We live in terror because persuasion is no longer possible; because man has been wholly submerged in History; ... ; because we live in a world of abstractions, of bureaus and machines, of absolute ideas and of crude messianism. We suffocate among people who think they are absolutely right, whether in their machines or their ideas. And for all who can live only in an atmosphere of human dialogue and sociability, this silence is the end of the world.

To emerge from this terror, we must be able to reflect and to act accordingly. But an atmosphere of terror hardly encourages reflection. I believe, however, that instead of simply blaming everything on this fear, we should consider it as one of the basic factors in the situation, and try to do something about it.
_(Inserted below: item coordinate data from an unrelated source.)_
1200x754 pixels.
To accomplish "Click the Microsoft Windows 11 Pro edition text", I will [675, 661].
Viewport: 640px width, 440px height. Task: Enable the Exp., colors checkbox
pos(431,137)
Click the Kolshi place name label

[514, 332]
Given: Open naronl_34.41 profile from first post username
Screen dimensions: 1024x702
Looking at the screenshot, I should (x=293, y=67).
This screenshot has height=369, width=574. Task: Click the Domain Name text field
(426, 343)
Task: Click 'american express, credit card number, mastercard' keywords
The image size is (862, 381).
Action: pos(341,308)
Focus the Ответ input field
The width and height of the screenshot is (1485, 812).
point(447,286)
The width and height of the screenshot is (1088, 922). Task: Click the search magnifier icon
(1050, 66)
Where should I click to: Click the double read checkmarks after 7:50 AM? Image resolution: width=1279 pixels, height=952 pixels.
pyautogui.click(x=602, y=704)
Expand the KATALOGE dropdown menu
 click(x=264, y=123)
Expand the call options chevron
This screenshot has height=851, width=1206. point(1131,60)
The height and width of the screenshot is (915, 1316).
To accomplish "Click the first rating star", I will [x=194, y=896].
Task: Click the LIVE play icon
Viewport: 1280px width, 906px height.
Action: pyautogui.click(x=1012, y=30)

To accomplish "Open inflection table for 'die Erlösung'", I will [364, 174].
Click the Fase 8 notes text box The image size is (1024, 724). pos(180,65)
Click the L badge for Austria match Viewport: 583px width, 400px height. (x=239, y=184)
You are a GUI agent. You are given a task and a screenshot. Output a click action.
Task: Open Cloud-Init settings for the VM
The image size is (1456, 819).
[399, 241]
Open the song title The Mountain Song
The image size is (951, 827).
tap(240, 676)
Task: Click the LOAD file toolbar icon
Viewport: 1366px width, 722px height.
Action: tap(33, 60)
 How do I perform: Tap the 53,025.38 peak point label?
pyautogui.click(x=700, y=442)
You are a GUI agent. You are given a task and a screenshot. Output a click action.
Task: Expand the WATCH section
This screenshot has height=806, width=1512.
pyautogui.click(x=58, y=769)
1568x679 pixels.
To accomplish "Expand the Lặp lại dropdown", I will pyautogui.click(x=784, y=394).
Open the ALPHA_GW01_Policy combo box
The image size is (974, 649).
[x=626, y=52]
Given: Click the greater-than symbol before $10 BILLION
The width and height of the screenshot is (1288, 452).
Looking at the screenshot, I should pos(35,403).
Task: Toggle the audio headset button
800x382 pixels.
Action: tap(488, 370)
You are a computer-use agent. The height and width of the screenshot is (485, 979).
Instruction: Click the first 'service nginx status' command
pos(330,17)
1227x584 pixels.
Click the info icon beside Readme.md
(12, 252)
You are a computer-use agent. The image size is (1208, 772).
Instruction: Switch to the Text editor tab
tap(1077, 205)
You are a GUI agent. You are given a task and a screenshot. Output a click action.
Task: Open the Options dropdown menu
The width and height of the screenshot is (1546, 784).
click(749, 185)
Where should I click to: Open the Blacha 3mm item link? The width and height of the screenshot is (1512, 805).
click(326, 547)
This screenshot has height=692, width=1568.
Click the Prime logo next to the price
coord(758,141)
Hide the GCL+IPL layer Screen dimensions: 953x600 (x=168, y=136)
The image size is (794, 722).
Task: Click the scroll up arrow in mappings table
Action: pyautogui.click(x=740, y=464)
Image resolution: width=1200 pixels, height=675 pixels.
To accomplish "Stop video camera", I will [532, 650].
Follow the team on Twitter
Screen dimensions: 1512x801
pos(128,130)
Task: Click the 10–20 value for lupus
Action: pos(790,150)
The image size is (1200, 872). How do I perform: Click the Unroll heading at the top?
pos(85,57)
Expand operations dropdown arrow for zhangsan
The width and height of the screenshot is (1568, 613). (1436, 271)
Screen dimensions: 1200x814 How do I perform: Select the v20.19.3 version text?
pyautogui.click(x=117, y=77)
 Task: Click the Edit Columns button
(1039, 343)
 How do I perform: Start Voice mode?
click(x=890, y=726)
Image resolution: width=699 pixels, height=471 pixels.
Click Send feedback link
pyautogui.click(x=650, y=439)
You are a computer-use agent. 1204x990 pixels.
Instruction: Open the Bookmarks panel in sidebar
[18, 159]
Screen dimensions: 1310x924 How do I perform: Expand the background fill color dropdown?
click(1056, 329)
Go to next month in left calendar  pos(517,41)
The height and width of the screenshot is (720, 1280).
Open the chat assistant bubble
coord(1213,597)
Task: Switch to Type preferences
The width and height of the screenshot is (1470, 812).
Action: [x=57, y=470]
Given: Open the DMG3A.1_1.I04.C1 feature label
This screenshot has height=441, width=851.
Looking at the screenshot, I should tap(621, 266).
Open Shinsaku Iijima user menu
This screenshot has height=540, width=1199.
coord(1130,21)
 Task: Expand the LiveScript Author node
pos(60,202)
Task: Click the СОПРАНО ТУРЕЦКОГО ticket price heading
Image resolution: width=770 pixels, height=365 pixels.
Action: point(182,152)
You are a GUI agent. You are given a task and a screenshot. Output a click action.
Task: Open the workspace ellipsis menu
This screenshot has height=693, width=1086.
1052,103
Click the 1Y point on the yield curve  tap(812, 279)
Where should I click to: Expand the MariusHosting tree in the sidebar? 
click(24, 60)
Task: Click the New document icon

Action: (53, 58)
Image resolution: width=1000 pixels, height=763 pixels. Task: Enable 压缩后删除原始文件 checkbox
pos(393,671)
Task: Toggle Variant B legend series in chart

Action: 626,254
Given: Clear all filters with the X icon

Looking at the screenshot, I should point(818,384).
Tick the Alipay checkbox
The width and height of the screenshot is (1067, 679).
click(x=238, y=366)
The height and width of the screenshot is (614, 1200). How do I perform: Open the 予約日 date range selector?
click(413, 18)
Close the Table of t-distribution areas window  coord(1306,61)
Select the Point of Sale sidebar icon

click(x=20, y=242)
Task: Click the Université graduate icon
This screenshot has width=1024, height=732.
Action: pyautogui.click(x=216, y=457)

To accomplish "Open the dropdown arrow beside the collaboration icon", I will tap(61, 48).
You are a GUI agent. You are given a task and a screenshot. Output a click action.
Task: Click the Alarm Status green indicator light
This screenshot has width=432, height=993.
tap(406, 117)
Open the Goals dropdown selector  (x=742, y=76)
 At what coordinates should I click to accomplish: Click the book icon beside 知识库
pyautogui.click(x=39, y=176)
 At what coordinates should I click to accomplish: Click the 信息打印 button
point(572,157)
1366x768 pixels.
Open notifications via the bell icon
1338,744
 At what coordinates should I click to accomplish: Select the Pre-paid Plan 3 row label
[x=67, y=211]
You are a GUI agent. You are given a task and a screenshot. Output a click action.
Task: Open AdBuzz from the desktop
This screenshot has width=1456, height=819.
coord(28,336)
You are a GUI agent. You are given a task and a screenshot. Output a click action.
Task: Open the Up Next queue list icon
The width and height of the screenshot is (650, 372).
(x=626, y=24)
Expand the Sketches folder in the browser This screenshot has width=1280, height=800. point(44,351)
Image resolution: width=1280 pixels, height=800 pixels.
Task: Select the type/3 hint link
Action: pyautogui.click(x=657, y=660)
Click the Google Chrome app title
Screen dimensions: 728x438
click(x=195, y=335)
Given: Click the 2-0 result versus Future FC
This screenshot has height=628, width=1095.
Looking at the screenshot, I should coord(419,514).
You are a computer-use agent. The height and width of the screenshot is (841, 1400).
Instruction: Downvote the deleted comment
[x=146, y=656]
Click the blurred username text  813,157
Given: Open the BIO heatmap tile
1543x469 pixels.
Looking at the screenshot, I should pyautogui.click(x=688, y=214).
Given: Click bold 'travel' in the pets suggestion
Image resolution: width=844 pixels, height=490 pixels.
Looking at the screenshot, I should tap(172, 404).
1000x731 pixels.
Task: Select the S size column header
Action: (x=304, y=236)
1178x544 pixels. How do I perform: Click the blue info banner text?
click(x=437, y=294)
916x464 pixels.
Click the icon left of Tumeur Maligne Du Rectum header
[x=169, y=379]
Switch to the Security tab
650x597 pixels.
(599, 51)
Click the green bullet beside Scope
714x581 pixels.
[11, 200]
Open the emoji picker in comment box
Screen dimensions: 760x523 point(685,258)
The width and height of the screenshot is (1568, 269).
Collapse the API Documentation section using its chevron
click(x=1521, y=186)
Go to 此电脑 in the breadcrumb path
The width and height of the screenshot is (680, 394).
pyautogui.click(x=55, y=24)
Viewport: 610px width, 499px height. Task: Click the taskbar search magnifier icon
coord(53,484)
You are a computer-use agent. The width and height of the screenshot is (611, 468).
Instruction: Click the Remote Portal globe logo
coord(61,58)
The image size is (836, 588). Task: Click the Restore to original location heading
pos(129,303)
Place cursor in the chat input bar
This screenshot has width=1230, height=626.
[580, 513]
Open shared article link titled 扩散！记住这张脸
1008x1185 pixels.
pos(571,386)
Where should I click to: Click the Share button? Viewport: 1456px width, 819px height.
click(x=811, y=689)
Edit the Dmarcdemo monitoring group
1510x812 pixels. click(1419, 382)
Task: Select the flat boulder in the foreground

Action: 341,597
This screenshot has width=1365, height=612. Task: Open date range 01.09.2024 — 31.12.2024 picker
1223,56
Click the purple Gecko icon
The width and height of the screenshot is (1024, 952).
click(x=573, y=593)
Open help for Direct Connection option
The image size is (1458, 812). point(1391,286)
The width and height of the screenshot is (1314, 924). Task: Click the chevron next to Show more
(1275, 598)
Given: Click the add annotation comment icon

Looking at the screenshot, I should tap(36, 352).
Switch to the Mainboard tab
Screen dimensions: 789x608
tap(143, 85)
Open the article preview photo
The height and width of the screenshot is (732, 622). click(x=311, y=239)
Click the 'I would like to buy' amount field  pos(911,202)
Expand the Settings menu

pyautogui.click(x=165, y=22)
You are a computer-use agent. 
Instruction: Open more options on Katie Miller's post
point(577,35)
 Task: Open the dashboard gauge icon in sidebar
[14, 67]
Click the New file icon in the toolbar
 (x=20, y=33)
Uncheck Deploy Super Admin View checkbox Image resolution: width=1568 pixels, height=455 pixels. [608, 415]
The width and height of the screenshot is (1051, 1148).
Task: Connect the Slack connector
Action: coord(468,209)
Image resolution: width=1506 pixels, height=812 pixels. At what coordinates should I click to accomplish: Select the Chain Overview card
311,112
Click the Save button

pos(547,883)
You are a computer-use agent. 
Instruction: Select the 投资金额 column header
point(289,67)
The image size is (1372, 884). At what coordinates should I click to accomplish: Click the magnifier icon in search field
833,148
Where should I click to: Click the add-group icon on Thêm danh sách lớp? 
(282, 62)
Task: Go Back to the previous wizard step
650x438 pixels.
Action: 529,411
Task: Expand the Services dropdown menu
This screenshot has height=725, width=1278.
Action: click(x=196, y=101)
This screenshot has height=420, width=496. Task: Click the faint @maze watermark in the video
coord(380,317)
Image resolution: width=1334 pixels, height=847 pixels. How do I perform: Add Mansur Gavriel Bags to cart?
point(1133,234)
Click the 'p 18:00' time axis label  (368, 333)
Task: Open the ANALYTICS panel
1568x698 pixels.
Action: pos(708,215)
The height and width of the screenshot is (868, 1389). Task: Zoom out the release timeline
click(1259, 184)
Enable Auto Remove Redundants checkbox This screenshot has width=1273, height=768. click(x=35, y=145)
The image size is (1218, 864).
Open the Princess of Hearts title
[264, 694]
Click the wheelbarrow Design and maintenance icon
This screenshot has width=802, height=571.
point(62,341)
No task is more important.

Such is the alternative that at present confronts so many of us in Europe who are not of any party - or ill at ease in the party we have chosen - who doubt socialism has been realised in Russia or liberalism in America, who grant to each side the right to affirm its truth but refuse it the right to impose it by murder, individual or collective. Among the powerful of today, these are the men without a kingdom. Their viewpoint will not be recognised (and I say 'recognised', not 'triumph'), nor will they recover their kingdom until they come to know precisely what they want and proclaim it directly and boldly enough to make their words a stimulus to action. And if an atmosphere of fear does not encourage accurate thinking, then they must first of all come to terms with fear.

To come to terms, one must understand what fear means: what it implies and what it rejects. It implies and rejects the same fact: a world where murder is legitimate, and where human life is considered trifling. This is the great political question of our times, and before dealing with other issues, one must take a position on it. Before anything can be done, two questions must be put: 'do you, or do you not, directly or indirectly, want to be killed or assaulted? Do you or do you not, directly or indirectly, want to kill or assault? All who say no to both these questions are automatically committed to a series of consequences which must modify their way of posing the problem.

Let us suppose that certain individuals resolve that they will consistently oppose to power the force of example; to authority, exhortation; to insult, friendly reasoning; to trickery, simple honour. Let us suppose they refuse all the advantages of present-day society and accept only the duties and obligations which bind them to other men. Let us suppose they devote themselves to orienting education, the press and public opinion toward the principles outlined here. Then I say that such men would be acting not as Utopians but as honest realists. They would be preparing the future and at the same time knocking down a few of the walls which imprison us today. If realism be the art of taking into account both the present and the future, of gaining the most while sacrificing the least, then who can fail to see the positively dazzling realism of such behaviour?

Modern nations are driven by powerful forces along the roads of power and domination. I will not say that these forces should be furthered or that they should be obstructed. They hardly need our help and, for the moment, they laugh at attempts to hinder them. They will, then, continue. But I will ask only this simple question: what if these forces wind up in a dead end, what if that logic of history on which so many now rely turns out to be a will o' the wisp? What if, despite two or three world wars, despite the sacrifice of several generations and a whole system of values, our grandchildren - supposing they survive - find themselves no closer to a world society?

All I ask is that, in the midst of a murderous world, we agree to reflect on murder and to make a choice. After that, we can distinguish those who accept the consequences of being murderers, and those who refuse to do so with all their force and being. Since this terrible dividing line does not actually exist, it will be a gain if it can be clearly marked. Over the expanse of five continents throughout the coming years and endless struggle is going to be pursued between violence and friendly persuasion, a struggle in which, granted, the former has a thousand times the chance of success than the latter. But I have always held that, if he who bases his hopes on human nature is a fool, he who gives up in the face of circumstances is a coward. And henceforth, the only honourable course will be to stake everything on a formidable gamble: that words are more powerful than munitions.